__CONSIGNE__. Recopiez mot pour mot le passage du texte source qui va de « Simon Hantaï » jusqu'à « du présent texte. ».

N° 88 – janvier 2020  

  ISSN 2264-0363
 

Sebastien Dartout – Plier et recouvrir





Sebastien Dartout


Sans titre, 2015



Sans titre, 2017



Sans titre, 2017



Sans titre, 2018



Sans titre, 2018


_______________________



Kasimir Malevitch
Carré blanc sur fond blanc, 1918




Piero Manzoni
Achrome, 1959-1960




Robert Ryman
Untitled, 1965




Robert Ryman
Classico 5, 1968




Bernard Aubertin
Monochrome blanc à la petite-cuillére, 2013




Gottfried Honegger
Tableau-Relief P107 – Weiss-Gold, années 1960




Jean-Pierre Raynaud
Carrelage, 1974




Hanne Darboven
Eine Überschrift, 1968




Hanne Darboven
Wunschkonzert, 1984




Simon Hantaï
Mariale, vers 1960



Le pliage est, vis-à-vis de la feuille imprimée grande, un indice, quasi religieux ;
qui ne frappe pas autant que son tassement, en épaisseur,
offrant le minuscule tombeau, certes, de l’âme.

Stéphane Mallarmé[1]

Il y a moins de deux ans, je commentais les travaux récents de Sebastien Dartout et terminais mon propos en évoquant ses toutes dernières productions, à base de bristols pliés, dépliés et peints.[2] Je concluais en citant les mots de Mallarmé qui figurent en exergue du présent texte.

[Relevés de pointage de texte et d'éléments]

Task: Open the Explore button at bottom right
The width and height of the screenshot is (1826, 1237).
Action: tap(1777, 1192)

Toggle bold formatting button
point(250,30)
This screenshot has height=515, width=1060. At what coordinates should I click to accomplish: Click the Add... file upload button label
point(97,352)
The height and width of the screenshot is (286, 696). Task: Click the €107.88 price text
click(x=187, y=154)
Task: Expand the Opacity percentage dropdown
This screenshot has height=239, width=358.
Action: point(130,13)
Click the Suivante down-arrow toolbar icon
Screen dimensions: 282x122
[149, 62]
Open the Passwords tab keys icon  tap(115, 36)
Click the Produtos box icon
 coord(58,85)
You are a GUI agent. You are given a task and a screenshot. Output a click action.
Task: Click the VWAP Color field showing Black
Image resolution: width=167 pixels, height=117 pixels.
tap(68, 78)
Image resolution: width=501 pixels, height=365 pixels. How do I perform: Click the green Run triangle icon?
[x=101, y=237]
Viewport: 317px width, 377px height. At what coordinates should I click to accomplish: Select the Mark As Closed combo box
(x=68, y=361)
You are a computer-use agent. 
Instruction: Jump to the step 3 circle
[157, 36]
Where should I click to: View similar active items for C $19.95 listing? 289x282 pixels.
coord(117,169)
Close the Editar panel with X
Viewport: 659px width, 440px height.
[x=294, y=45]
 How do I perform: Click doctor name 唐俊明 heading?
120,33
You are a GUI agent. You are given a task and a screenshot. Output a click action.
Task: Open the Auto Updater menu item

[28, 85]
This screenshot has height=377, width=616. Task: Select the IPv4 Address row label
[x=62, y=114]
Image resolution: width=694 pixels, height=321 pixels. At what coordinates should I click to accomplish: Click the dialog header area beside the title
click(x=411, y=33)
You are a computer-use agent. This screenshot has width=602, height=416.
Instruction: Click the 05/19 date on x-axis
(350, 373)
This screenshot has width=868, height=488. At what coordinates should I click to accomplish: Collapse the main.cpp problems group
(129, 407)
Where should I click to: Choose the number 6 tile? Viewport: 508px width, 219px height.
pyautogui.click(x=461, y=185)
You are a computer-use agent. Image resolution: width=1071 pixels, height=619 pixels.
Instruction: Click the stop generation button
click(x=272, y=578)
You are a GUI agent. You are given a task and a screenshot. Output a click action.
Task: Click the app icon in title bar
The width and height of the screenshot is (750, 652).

__CORRIGÉ__.
Simon Hantaï
Mariale, vers 1960



Le pliage est, vis-à-vis de la feuille imprimée grande, un indice, quasi religieux ;
qui ne frappe pas autant que son tassement, en épaisseur,
offrant le minuscule tombeau, certes, de l’âme.

Stéphane Mallarmé[1]

Il y a moins de deux ans, je commentais les travaux récents de Sebastien Dartout et terminais mon propos en évoquant ses toutes dernières productions, à base de bristols pliés, dépliés et peints.[2] Je concluais en citant les mots de Mallarmé qui figurent en exergue du présent texte.